[Start]

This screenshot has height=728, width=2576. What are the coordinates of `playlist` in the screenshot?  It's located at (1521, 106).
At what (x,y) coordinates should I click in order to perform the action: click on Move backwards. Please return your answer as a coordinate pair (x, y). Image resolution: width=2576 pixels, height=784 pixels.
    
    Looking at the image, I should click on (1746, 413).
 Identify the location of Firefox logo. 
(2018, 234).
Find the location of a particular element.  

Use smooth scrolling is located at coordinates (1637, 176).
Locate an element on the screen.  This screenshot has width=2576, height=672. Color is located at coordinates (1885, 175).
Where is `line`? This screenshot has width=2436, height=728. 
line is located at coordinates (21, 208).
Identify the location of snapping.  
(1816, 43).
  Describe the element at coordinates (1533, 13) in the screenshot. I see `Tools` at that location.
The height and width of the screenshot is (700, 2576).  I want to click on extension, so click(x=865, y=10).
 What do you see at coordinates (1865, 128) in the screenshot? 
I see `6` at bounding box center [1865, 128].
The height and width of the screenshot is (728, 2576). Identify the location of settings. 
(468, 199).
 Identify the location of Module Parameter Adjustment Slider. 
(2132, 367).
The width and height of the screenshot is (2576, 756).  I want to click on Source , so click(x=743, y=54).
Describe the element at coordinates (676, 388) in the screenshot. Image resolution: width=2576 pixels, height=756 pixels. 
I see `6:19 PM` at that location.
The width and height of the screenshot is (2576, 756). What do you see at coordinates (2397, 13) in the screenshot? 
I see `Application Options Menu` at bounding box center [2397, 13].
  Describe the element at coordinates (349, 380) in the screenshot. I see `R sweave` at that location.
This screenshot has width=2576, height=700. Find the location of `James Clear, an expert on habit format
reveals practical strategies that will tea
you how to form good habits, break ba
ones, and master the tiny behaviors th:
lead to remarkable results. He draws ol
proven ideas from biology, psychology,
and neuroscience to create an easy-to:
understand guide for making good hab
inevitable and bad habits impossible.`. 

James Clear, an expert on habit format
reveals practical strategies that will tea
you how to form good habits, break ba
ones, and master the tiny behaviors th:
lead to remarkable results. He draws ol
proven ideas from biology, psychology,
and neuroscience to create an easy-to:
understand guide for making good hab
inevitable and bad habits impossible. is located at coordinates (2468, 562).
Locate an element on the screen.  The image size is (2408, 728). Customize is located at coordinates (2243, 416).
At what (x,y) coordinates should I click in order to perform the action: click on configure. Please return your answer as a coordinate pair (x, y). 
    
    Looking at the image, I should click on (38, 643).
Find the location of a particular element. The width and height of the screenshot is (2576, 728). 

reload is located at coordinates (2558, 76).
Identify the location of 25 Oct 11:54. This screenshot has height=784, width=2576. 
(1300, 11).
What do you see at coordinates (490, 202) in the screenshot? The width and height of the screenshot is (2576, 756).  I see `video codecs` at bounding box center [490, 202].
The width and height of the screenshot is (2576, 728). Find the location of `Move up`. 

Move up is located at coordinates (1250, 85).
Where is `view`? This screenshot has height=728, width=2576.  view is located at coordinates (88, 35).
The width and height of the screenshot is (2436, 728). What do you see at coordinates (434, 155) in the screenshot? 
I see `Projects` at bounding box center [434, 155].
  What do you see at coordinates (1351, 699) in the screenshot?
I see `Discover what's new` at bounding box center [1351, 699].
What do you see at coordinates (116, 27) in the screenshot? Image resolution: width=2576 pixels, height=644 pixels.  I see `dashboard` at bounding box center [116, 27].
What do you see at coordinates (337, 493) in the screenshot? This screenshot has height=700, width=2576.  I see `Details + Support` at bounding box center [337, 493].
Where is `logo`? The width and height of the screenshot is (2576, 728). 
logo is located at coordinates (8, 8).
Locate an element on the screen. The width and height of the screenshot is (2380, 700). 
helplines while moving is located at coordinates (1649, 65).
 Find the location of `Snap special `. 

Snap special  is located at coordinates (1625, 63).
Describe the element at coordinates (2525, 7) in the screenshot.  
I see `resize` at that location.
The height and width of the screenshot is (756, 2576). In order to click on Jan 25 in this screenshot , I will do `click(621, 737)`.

[End]

## Set task:
Turn the records above into a JSON list of strings, one string per line, leaving out blank lines.

## Result of the task:
[
  "This screenshot has height=728, width=2576. What are the coordinates of `playlist` in the screenshot?  It's located at (1521, 106).",
  "At what (x,y) coordinates should I click in order to perform the action: click on Move backwards. Please return your answer as a coordinate pair (x, y). Image resolution: width=2576 pixels, height=784 pixels.",
  "    Looking at the image, I should click on (1746, 413).",
  " Identify the location of Firefox logo. ",
  "(2018, 234).",
  "Find the location of a particular element.  ",
  "Use smooth scrolling is located at coordinates (1637, 176).",
  "Locate an element on the screen.  This screenshot has width=2576, height=672. Color is located at coordinates (1885, 175).",
  "Where is `line`? This screenshot has width=2436, height=728. ",
  "line is located at coordinates (21, 208).",
  "Identify the location of snapping.  ",
  "(1816, 43).",
  "  Describe the element at coordinates (1533, 13) in the screenshot. I see `Tools` at that location.",
  "The height and width of the screenshot is (700, 2576).  I want to click on extension, so click(x=865, y=10).",
  " What do you see at coordinates (1865, 128) in the screenshot? ",
  "I see `6` at bounding box center [1865, 128].",
  "The height and width of the screenshot is (728, 2576). Identify the location of settings. ",
  "(468, 199).",
  " Identify the location of Module Parameter Adjustment Slider. ",
  "(2132, 367).",
  "The width and height of the screenshot is (2576, 756).  I want to click on Source , so click(x=743, y=54).",
  "Describe the element at coordinates (676, 388) in the screenshot. Image resolution: width=2576 pixels, height=756 pixels. ",
  "I see `6:19 PM` at that location.",
  "The width and height of the screenshot is (2576, 756). What do you see at coordinates (2397, 13) in the screenshot? ",
  "I see `Application Options Menu` at bounding box center [2397, 13].",
  "  Describe the element at coordinates (349, 380) in the screenshot. I see `R sweave` at that location.",
  "This screenshot has width=2576, height=700. Find the location of `James Clear, an expert on habit format",
  "reveals practical strategies that will tea",
  "you how to form good habits, break ba",
  "ones, and master the tiny behaviors th:",
  "lead to remarkable results. He draws ol",
  "proven ideas from biology, psychology,",
  "and neuroscience to create an easy-to:",
  "understand guide for making good hab",
  "inevitable and bad habits impossible.`. ",
  "James Clear, an expert on habit format",
  "reveals practical strategies that will tea",
  "you how to form good habits, break ba",
  "ones, and master the tiny behaviors th:",
  "lead to remarkable results. He draws ol",
  "proven ideas from biology, psychology,",
  "and neuroscience to create an easy-to:",
  "understand guide for making good hab",
  "inevitable and bad habits impossible. is located at coordinates (2468, 562).",
  "Locate an element on the screen.  The image size is (2408, 728). Customize is located at coordinates (2243, 416).",
  "At what (x,y) coordinates should I click in order to perform the action: click on configure. Please return your answer as a coordinate pair (x, y). ",
  "    Looking at the image, I should click on (38, 643).",
  "Find the location of a particular element. The width and height of the screenshot is (2576, 728). ",
  "reload is located at coordinates (2558, 76).",
  "Identify the location of 25 Oct 11:54. This screenshot has height=784, width=2576. ",
  "(1300, 11).",
  "What do you see at coordinates (490, 202) in the screenshot? The width and height of the screenshot is (2576, 756).  I see `video codecs` at bounding box center [490, 202].",
  "The width and height of the screenshot is (2576, 728). Find the location of `Move up`. ",
  "Move up is located at coordinates (1250, 85).",
  "Where is `view`? This screenshot has height=728, width=2576.  view is located at coordinates (88, 35).",
  "The width and height of the screenshot is (2436, 728). What do you see at coordinates (434, 155) in the screenshot? ",
  "I see `Projects` at bounding box center [434, 155].",
  "  What do you see at coordinates (1351, 699) in the screenshot?",
  "I see `Discover what's new` at bounding box center [1351, 699].",
  "What do you see at coordinates (116, 27) in the screenshot? Image resolution: width=2576 pixels, height=644 pixels.  I see `dashboard` at bounding box center [116, 27].",
  "What do you see at coordinates (337, 493) in the screenshot? This screenshot has height=700, width=2576.  I see `Details + Support` at bounding box center [337, 493].",
  "Where is `logo`? The width and height of the screenshot is (2576, 728). ",
  "logo is located at coordinates (8, 8).",
  "Locate an element on the screen. The width and height of the screenshot is (2380, 700). ",
  "helplines while moving is located at coordinates (1649, 65).",
  " Find the location of `Snap special `. ",
  "Snap special  is located at coordinates (1625, 63).",
  "Describe the element at coordinates (2525, 7) in the screenshot.  ",
  "I see `resize` at that location.",
  "The height and width of the screenshot is (756, 2576). In order to click on Jan 25 in this screenshot , I will do `click(621, 737)`."
]